Individualism, Meritocracy, and Communalism: Some Perspectives


            The past three decades, at least up to the time of the 9-11-2002 attacks on America, showed a striking growth in individualism in American and related western society. This was an individualism attached to a strong notion of meritocracy, along with the idea that the individual should be able to map his or her own course in life along with accountability for one’s actions.


            Meritocracy was discussed, somewhat negatively, by Theodore Reich back in 1970 with The Greening of America, as more or less an expression of “Consciousness II.”  To put it bluntly, meritocracy is sometimes interpreted as meaning that one person is inherently “better” than another. The implementation of student deferments during the Vietnam era draft was predicated on notions of meritocracy, and caused an eventual and indignant public backlash, well deserved. (Tied to meritocracy was the importance of academic performance and school grades, particularly for draft-age men.) Nevertheless, meritocracy, starting with a strong objectivistic component as explored by writers like Ayn Rand, would underscore much of feminism, the “gay rights” movement, and even the progress of other minorities in the workplace. Perhaps some of our notion of meritocracy originates at the time of Martin Luther when the Catholic Church promised remission of sins by drawing on a “Treasury of Merit” based on the holy activities of Christ.


            A key concept of this neo-individualism was the idea that one defines his own purposes before committing oneself to permanent intimate relationships with others, whether in the family or in community settings. Obviously this notion of self-ownership would appeal to lesbians and especially gay men, but also appealed in a much broader sense to women who preferred finishing professional education (like medical school) before starting families, and to maintaining a psychological balance between family and career or other forms of identity expression.


            Neo-individualism would be accompanied by entrepreneurialism, an optimistic spirit that would encourage individuals, aided by technology to try their own ideas in areas like software, publishing, film making, and all different forms of artistic expression. This new emphasis on self-definition, outside of the expectations of others and particularly beyond lineage, grew in the later part of the Twentieth Century in western society because, to put it bluntly, society thought that it could finally afford it. Some of the ideas stemming from self-promotion would become silly, and turn into hyper-marketing “get rich quick” schemes that help characterize the Internet bubble. In the financial world, as in times past, people would become careless about ethical conflicts, and this development would exacerbate the financial, auditing and accounting scandals of the recent past. On the other hand, individuals could sometimes gain recognition for work of real artistic, scientific or scholarly value with little financial investment.

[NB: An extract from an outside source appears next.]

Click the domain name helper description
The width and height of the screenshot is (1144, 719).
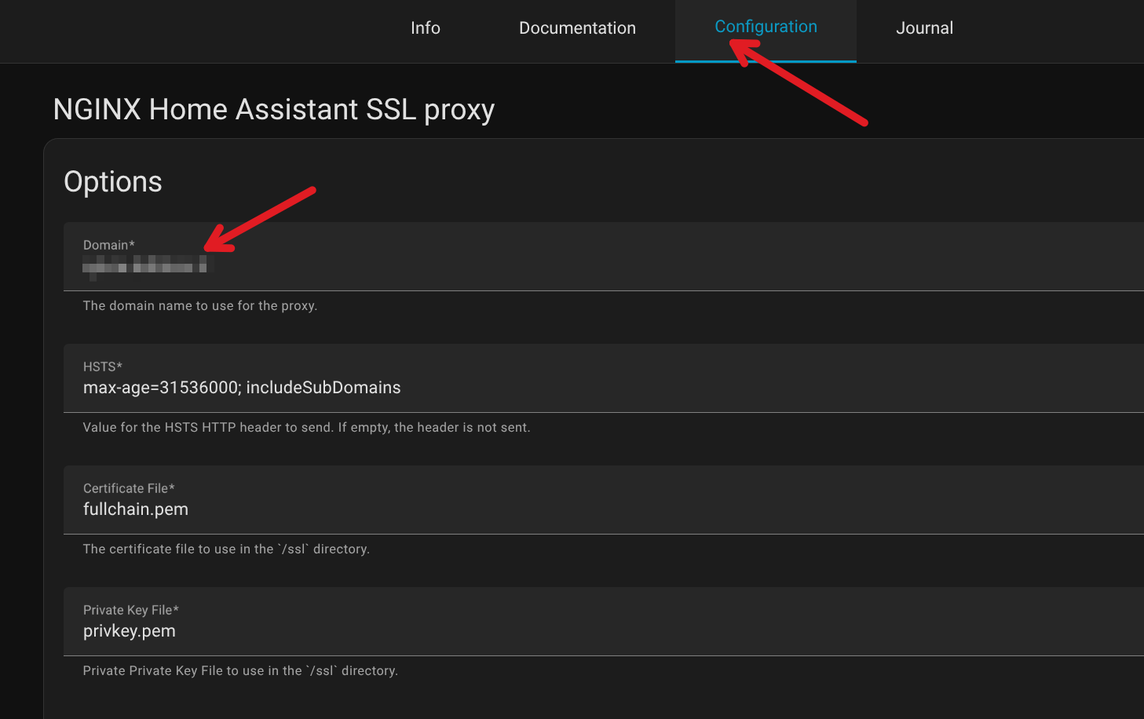point(200,306)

            Neo-individualism would be resisted as harmful to the family, religious faith, and even dangerous to financial stability and even national security. But methods could be proposed to “fix” the concept by increasing the accountability of everyone for his own missteps. In this view, downturns may be regarded as a way to weed out less competitive persons form the open market.

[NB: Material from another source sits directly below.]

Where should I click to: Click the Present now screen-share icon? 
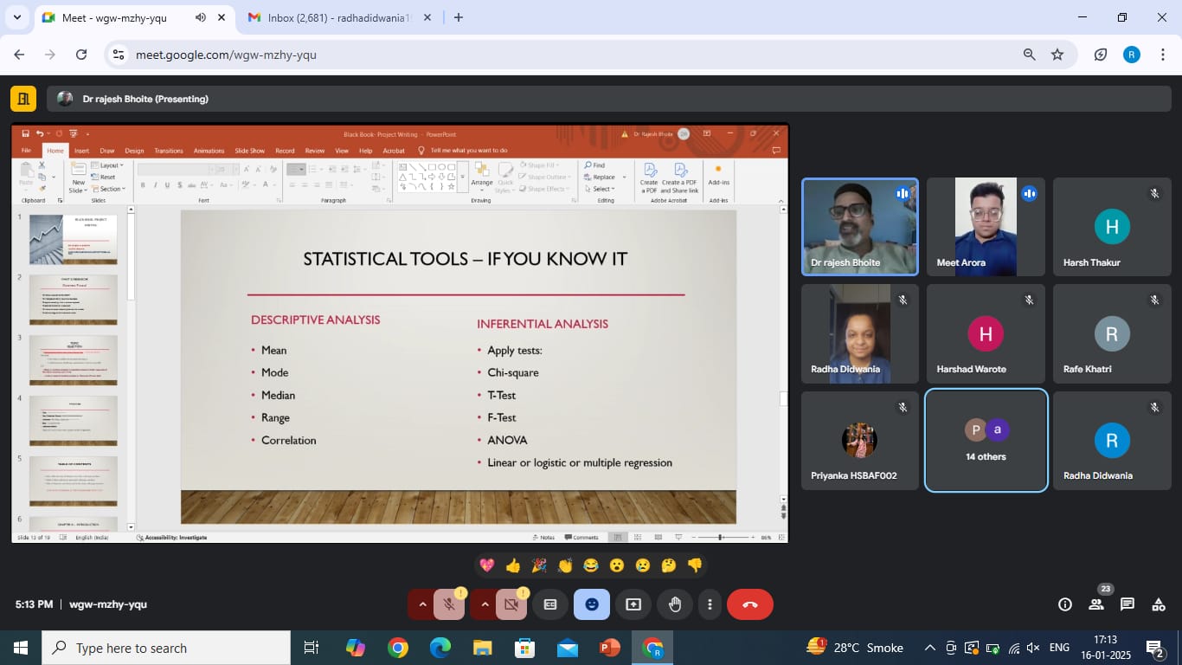pos(633,604)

            In the information technology world, there would be a sudden evaporation of the career and job market as the looseness and lack of standardized ideas of professionalism (along with the availability of intellectual skills overseas where workers who have a lower standard of living and lower wages compete) would catch up with many people making lucrative livings in I.T.  The idea would grow that anyone enjoying financial and public recognition for “success” should display increased commitment and accountability for his professional choices. Furthermore, failure should be faced squarely when it occurs as objective reality, regardless of extenuating circumstances.  People could be driven out of professional lives, or forced to “pay their dues” by proving that they could do the 24-hour grunt work of those upon whom they depended.  Students could be held responsible for “well-roundedness” and not allowed to hide behind academic excellence at the expense of practical skills, as I did.  People could be held accountable personally if they made a living working for unethical employers or according to unethical business models. I believe that my own personal example is controversial because for me public recognition for writing provided an effective way to connect with people who interest me and, moreover, avoid commitments to people on their own terms.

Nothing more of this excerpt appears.